▸ AVAILABLE DATA:
________________
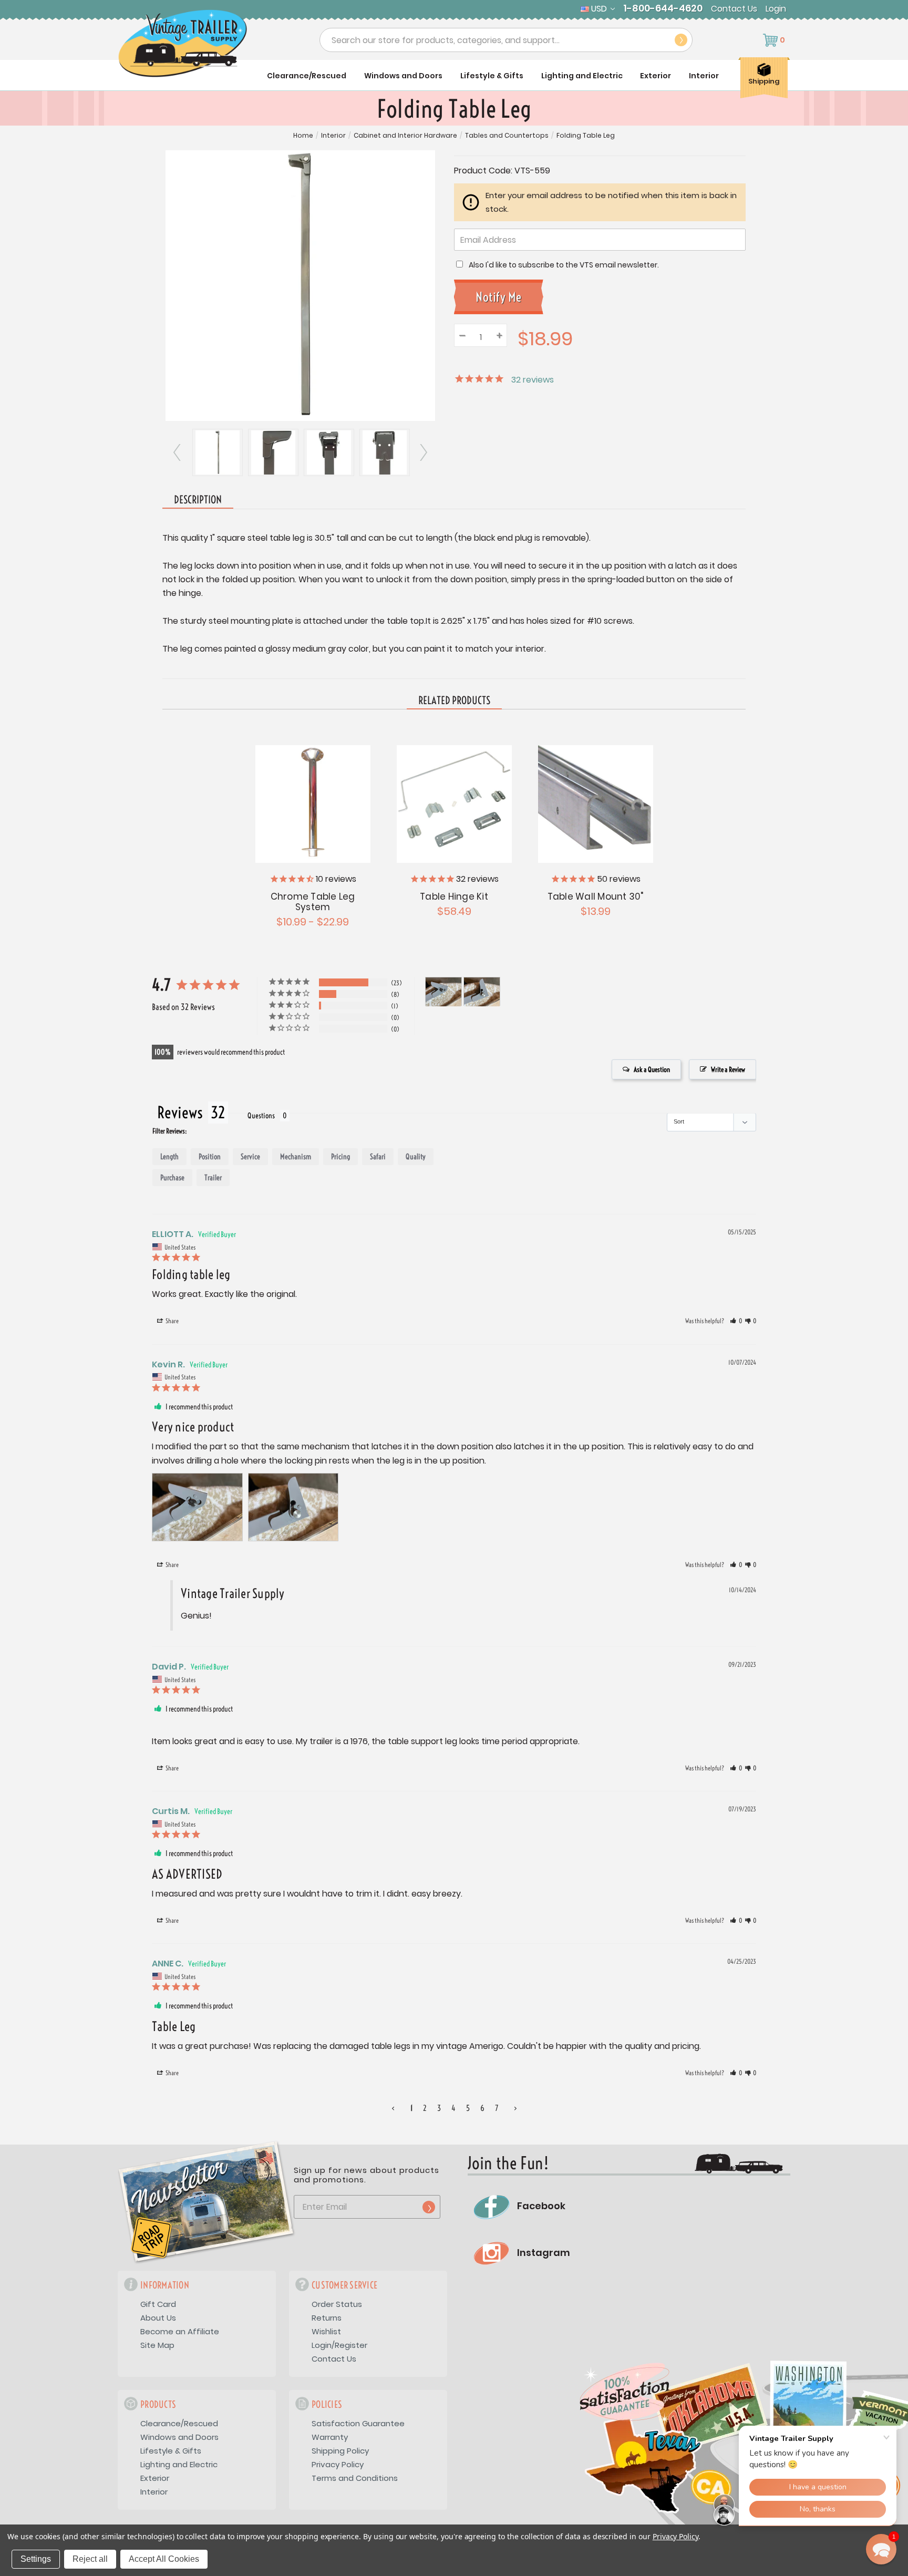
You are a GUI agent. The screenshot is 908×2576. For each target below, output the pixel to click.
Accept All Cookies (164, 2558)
________________
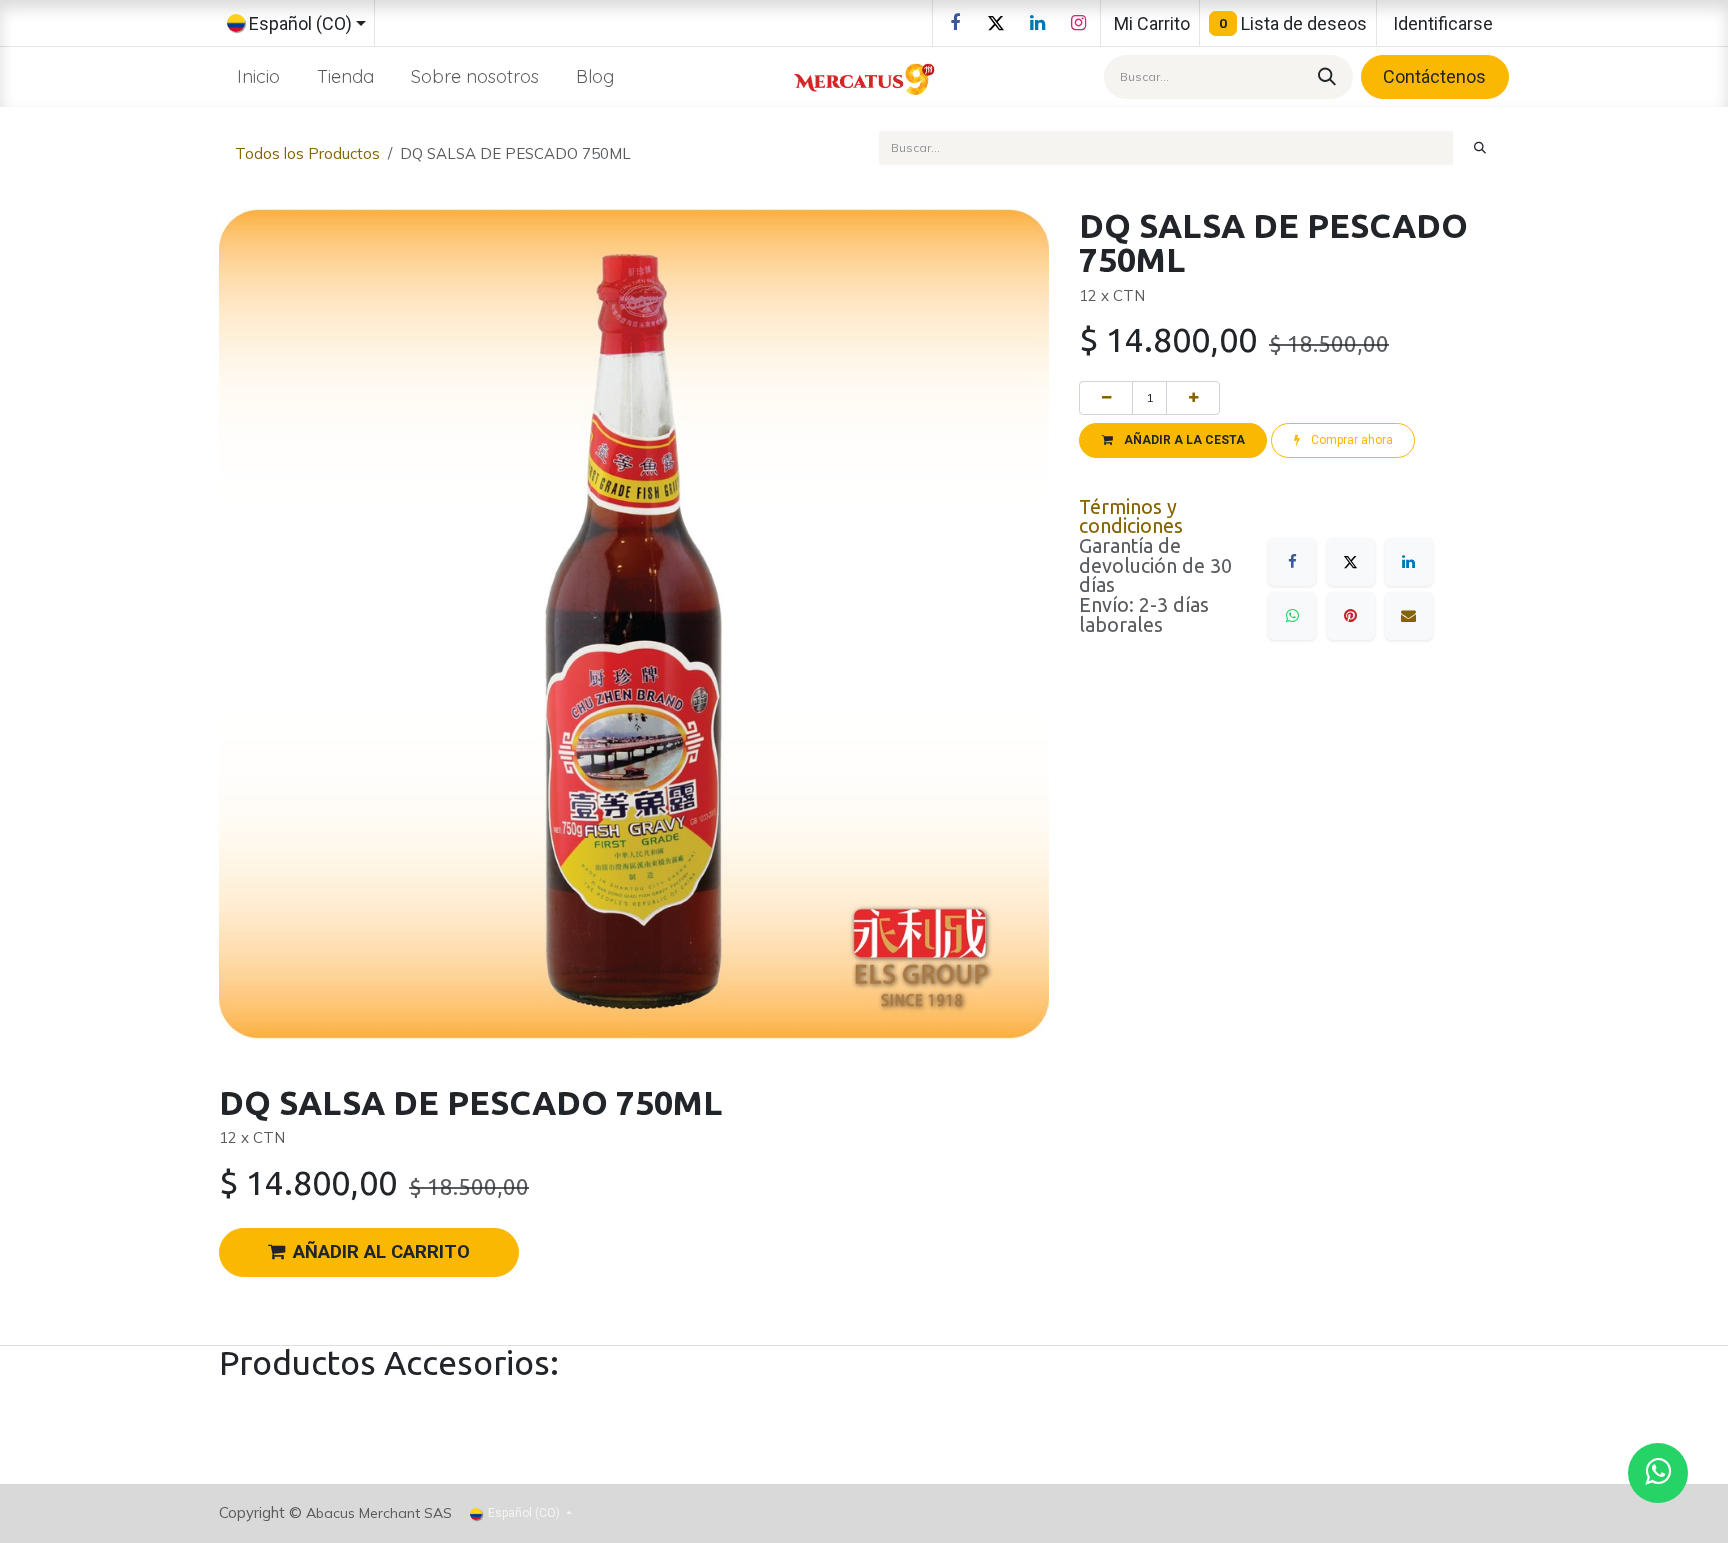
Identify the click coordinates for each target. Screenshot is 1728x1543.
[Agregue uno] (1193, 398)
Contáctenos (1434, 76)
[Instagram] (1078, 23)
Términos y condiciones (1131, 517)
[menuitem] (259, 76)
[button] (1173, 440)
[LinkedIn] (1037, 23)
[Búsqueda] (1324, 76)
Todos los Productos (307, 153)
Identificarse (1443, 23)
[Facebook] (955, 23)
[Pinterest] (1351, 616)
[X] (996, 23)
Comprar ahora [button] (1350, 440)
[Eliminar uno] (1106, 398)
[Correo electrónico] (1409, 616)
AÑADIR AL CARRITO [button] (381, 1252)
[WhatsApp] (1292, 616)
________________
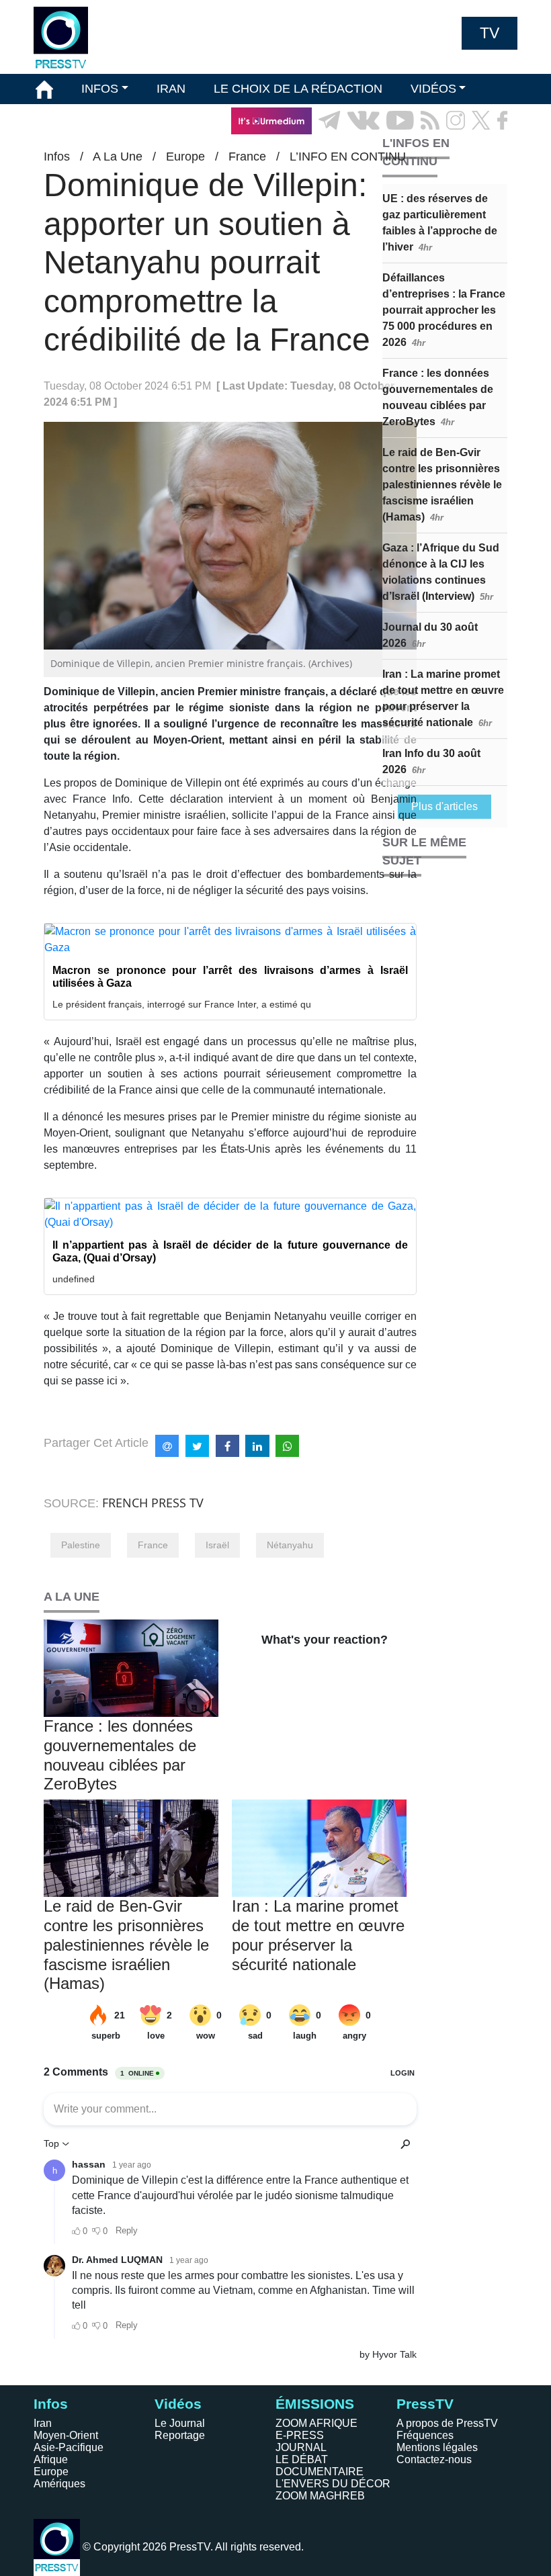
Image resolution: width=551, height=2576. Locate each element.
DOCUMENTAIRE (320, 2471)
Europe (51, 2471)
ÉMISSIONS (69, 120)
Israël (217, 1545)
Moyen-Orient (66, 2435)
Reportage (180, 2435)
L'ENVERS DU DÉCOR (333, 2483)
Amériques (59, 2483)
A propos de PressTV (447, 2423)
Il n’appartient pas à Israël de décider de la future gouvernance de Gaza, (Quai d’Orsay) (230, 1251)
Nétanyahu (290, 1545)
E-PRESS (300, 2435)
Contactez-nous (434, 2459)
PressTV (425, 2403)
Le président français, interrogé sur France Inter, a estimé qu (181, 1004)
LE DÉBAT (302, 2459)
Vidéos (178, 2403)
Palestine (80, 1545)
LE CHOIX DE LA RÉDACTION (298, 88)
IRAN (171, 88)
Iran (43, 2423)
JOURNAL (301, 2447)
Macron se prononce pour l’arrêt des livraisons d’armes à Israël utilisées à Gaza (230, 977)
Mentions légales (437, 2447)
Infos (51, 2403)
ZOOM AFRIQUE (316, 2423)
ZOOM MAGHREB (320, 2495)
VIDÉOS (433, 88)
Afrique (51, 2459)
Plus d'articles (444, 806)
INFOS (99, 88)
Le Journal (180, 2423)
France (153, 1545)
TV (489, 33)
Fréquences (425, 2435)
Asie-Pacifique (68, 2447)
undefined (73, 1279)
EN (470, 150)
________________
▸ ACTION ITEM: Both end lines included, restate word for word the lines above from the line with "Palestine (80, 1545)" to the line with "EN (470, 150)", and nothing else.

▸ ANSWER:
Palestine (80, 1545)
LE CHOIX DE LA RÉDACTION (298, 88)
IRAN (171, 88)
Iran (43, 2423)
JOURNAL (301, 2447)
Macron se prononce pour l’arrêt des livraisons d’armes à Israël utilisées à Gaza (230, 977)
Mentions légales (437, 2447)
Infos (51, 2403)
ZOOM AFRIQUE (316, 2423)
ZOOM MAGHREB (320, 2495)
VIDÉOS (433, 88)
Afrique (51, 2459)
Plus d'articles (444, 806)
INFOS (99, 88)
Le Journal (180, 2423)
France (153, 1545)
TV (489, 33)
Fréquences (425, 2435)
Asie-Pacifique (68, 2447)
undefined (73, 1279)
EN (470, 150)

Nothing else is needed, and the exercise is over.